Text provided –

Facilitating a reasonable and accurate physical description of light in the presence of real-time constraints has always been the driver of work in the field of interactive computer graphics. For me, what makes voxel cone tracing so intriguing is the combination of a less canonical data structure (i.e., the voxel representation) as the center point of the technique and the insight to extrapolate from something different than ray tracing (i.e., cone tracing) to describe that additional light bounce in real-time rendering scenarios. The Tomorrow Children was able to achieve somewhere around 30 frames in an era when PS4 games and static precomputations driving PBR reign supreme.

Set task 1 – Please rewrite the entries from the line containing "Kitchens (164, 2411)" through the line containing "B&Q kitchen fitting (76, 1883)", with "Sitemap" changed to "Site Map" and nothing else altered.

Input material –
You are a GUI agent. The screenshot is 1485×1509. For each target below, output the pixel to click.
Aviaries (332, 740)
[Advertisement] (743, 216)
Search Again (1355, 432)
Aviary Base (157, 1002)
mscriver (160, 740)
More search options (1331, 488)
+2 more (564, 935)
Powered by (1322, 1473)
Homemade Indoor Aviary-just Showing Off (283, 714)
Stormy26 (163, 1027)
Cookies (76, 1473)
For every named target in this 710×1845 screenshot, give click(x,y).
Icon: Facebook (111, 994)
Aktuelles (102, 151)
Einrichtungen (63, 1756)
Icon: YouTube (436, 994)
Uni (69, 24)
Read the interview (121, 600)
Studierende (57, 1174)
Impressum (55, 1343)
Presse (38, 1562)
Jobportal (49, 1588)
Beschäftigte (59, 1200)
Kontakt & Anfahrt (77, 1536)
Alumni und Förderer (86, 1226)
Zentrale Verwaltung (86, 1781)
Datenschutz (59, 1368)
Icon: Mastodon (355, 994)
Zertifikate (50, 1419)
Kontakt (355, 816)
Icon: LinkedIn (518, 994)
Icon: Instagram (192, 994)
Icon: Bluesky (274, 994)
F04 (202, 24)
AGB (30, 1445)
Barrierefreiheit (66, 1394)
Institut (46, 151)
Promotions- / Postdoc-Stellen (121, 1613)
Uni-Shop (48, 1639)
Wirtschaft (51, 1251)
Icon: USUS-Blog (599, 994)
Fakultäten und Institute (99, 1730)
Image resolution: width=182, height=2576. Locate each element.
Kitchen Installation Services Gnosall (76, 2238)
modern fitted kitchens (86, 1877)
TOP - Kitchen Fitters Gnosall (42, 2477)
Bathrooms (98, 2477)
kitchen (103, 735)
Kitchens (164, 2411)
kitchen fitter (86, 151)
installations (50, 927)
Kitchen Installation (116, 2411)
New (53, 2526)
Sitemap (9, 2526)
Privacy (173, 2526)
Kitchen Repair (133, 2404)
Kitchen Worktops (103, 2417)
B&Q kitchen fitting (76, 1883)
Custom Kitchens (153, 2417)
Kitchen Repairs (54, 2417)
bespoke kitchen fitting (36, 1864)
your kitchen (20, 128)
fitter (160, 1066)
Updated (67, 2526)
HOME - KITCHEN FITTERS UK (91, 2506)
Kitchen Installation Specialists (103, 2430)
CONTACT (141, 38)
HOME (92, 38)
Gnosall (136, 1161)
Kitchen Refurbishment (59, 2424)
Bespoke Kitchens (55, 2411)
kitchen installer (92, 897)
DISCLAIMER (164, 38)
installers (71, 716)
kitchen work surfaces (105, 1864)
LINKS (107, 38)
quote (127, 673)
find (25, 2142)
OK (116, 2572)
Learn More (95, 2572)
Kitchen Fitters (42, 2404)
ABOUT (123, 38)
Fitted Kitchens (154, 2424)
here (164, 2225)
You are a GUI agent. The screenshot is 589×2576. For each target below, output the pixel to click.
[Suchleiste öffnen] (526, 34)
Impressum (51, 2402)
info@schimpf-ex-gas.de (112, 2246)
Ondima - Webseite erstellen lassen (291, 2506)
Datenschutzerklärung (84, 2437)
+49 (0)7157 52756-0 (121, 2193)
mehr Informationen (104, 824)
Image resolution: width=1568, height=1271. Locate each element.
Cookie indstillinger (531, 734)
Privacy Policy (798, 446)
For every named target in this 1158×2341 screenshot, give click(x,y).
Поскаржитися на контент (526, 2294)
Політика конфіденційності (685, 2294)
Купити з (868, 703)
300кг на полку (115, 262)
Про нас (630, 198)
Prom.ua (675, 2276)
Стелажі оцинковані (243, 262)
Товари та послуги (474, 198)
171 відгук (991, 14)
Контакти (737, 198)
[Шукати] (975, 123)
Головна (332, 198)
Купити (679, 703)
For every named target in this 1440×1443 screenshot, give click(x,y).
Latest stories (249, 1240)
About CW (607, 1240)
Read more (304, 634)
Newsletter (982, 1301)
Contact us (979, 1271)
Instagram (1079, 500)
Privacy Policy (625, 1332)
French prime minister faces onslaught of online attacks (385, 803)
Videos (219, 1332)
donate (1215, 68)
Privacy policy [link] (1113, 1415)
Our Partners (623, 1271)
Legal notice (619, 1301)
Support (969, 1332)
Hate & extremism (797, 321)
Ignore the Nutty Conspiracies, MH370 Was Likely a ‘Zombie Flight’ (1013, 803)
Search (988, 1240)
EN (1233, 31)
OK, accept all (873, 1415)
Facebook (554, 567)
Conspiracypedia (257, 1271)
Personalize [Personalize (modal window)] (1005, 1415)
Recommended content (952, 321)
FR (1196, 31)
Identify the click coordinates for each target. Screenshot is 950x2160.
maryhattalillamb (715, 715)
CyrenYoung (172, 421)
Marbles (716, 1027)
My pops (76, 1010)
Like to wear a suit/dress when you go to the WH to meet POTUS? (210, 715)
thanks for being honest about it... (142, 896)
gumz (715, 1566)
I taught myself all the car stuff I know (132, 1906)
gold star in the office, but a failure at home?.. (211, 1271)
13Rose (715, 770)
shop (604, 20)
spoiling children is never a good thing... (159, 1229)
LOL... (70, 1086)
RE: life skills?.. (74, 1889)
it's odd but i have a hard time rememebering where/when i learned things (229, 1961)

Set task 2 –
Answer these questions from the passage on voxel cone tracing.
(a) What does the passage call the less canonical data structure at the center of the technique?
(b) Which technique is named as the one different from ray tracing?
(c) About how many frames did The Tomorrow Children achieve?

Final result 1 –
Kitchens (164, 2411)
kitchen fitter (86, 151)
installations (50, 927)
Kitchen Installation (116, 2411)
New (53, 2526)
Site Map (9, 2526)
Privacy (173, 2526)
Kitchen Repair (133, 2404)
Kitchen Worktops (103, 2417)
B&Q kitchen fitting (76, 1883)

Final result 2 –
(a) The voxel representation.
(b) Cone tracing.
(c) Somewhere around 30 frames.